___ Record excerpts

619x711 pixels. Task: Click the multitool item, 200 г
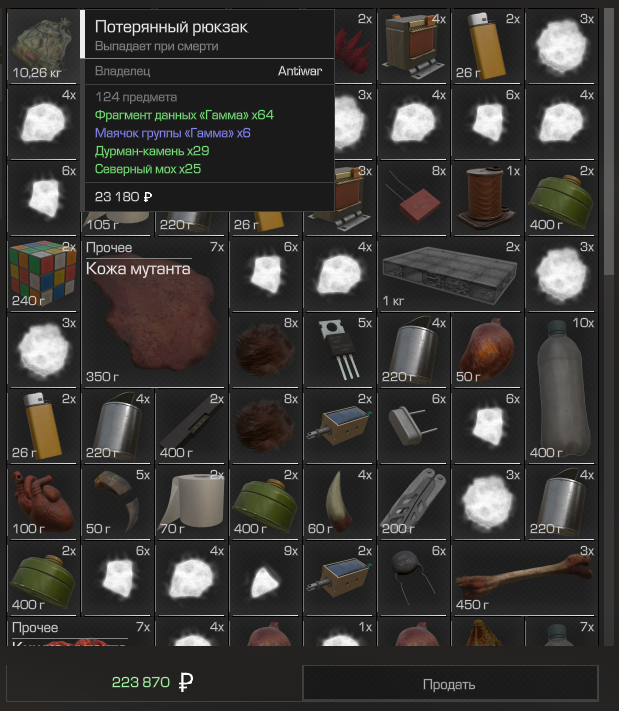click(x=413, y=502)
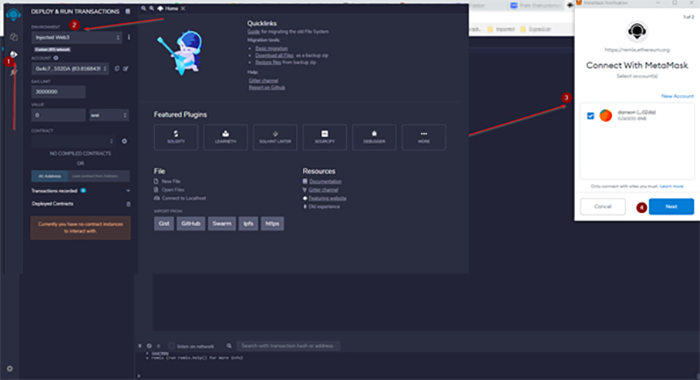Viewport: 700px width, 380px height.
Task: Open the Settings gear in the sidebar
Action: [10, 369]
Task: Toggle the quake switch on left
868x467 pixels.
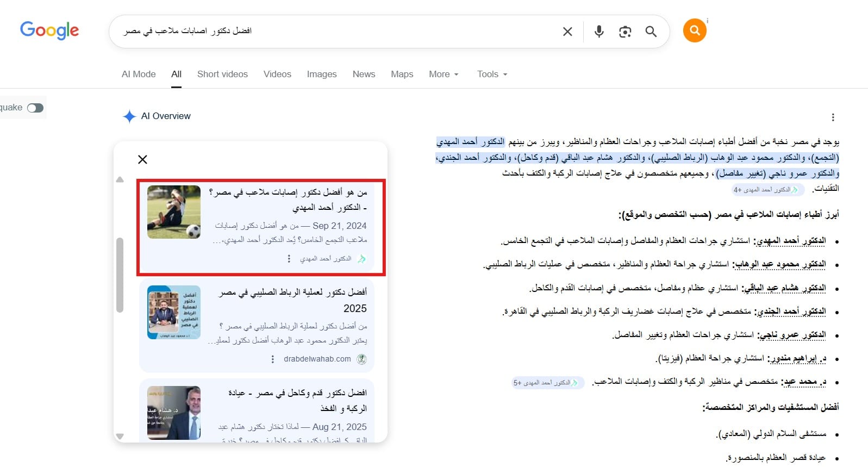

______

__Task to complete__. Since the pictures don't belong in the copy, copy only the rest of the entries above exactly.

__Result of this exercise__.
619x711 pixels. Task: Click the multitool item, 200 г
click(x=413, y=502)
Viewport: 700px width, 380px height.
Task: Open the Settings gear in the sidebar
Action: [10, 369]
Task: Toggle the quake switch on left
868x467 pixels.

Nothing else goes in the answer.